Supplied text:
________

Large Player Expands Into Latina Market With Help From A Startup’s Exit
Large Player Expands Into Latina Market With Help From A Startup’s Exit


In an industry—event planning services—that was rocked to its core by Covid-19, Kim Gamez finds satisfaction in having an exit. After Mi Padrino shrank during the pandemic, the startup didn’t have the exponential exit she and her investors had hoped for; nonetheless, it had one that was good enough. The terms of the deal were not disclosed.

The company’s value was its large Latina user base, social media following, and trusted reputation.

In 2015, when Gamez and her husband were asked to be padrinos for their niece’s quinceañera, they were delighted. In Latin America, padrinos sponsor different aspects of a celebration, including the dress, venue, music, and cake.

Quinceañeras celebrate a girl’s 15th birthday and transition from childhood to adulthood. “It isn’t done because of the financial status of a family but because the community is honoring the person being celebrated,” said Gamez.

A padrino may also take on the role of organizing the gifts, which was the case for Gamez. “It’s a beautiful part of [her husband’s Mexican] culture, but I hated the process. At the time, there was nothing that organized the process.

Gamez saw a hole in the market she could fill by organizing the gift-giving process online. PayPal, Venmo, and Facebook could be used to give cash gifts, so she focused elsewhere.

There was an untapped opportunity to connect gift givers to the gift manufacturers. She used a dropship model that enabled wholesalers and artists to sell their wares without going through distributors. The sellers were responsible for fulfilling the orders. I first wrote about Mi Padrino and its business model in 2019.

Later, Mi Padrino enabled vendors like DJs, musicians, photographers, and venues, among others, to advertise their services.

Mi Padrino grew from 50,000 users in the first year to millions of users before the pandemic. It had a significant social media following, too.

When the pandemic struck, events stopped. The company pivoted.

________

Data excerpt:
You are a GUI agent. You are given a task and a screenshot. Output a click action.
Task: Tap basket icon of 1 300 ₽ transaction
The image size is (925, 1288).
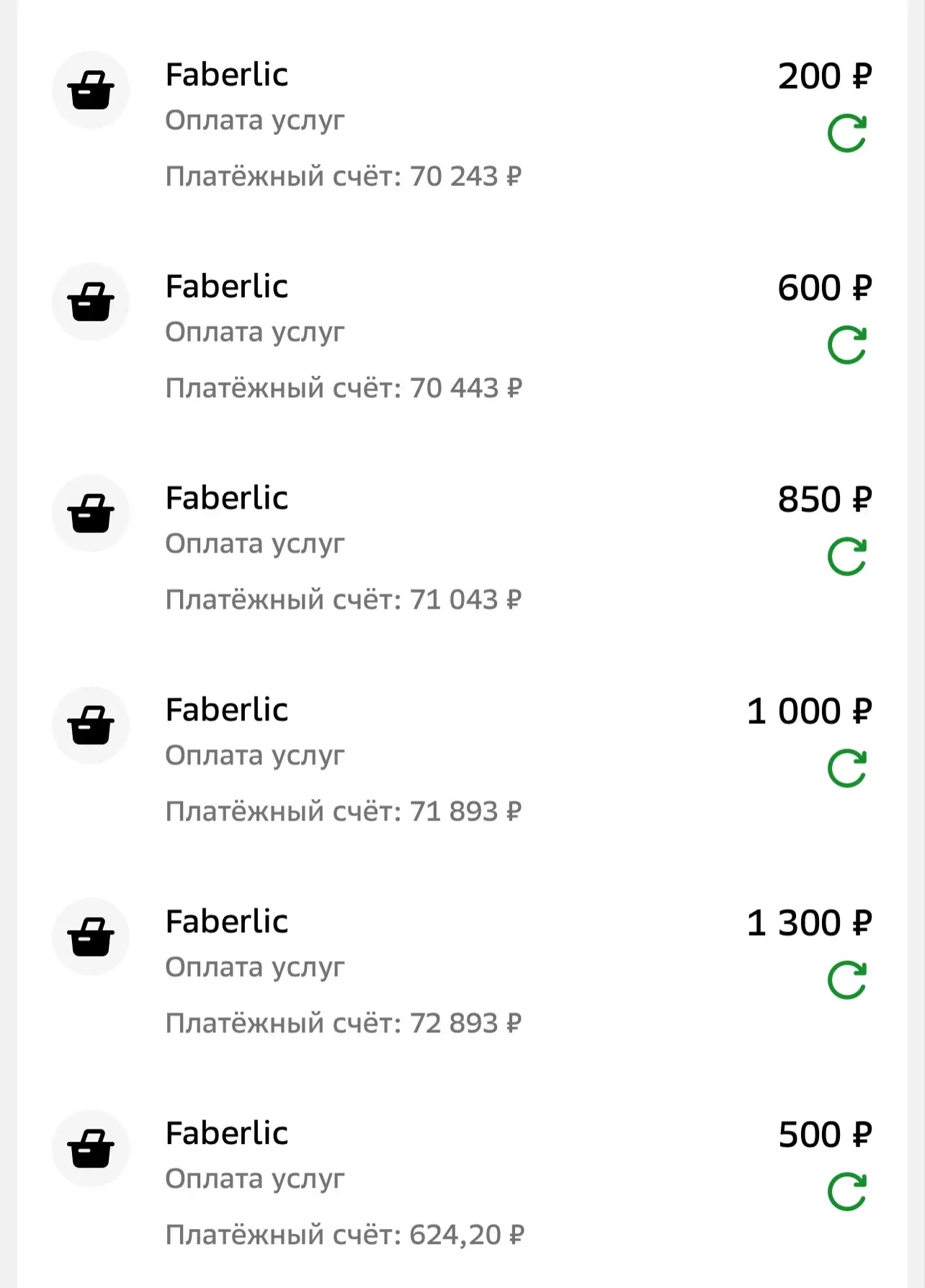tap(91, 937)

________

What to work on:
Reproduce the passage of the article about Mi Padrino's exit between "Gamez saw a" and "model in 2019.", inclusive.

Result:
Gamez saw a hole in the market she could fill by organizing the gift-giving process online. PayPal, Venmo, and Facebook could be used to give cash gifts, so she focused elsewhere.

There was an untapped opportunity to connect gift givers to the gift manufacturers. She used a dropship model that enabled wholesalers and artists to sell their wares without going through distributors. The sellers were responsible for fulfilling the orders. I first wrote about Mi Padrino and its business model in 2019.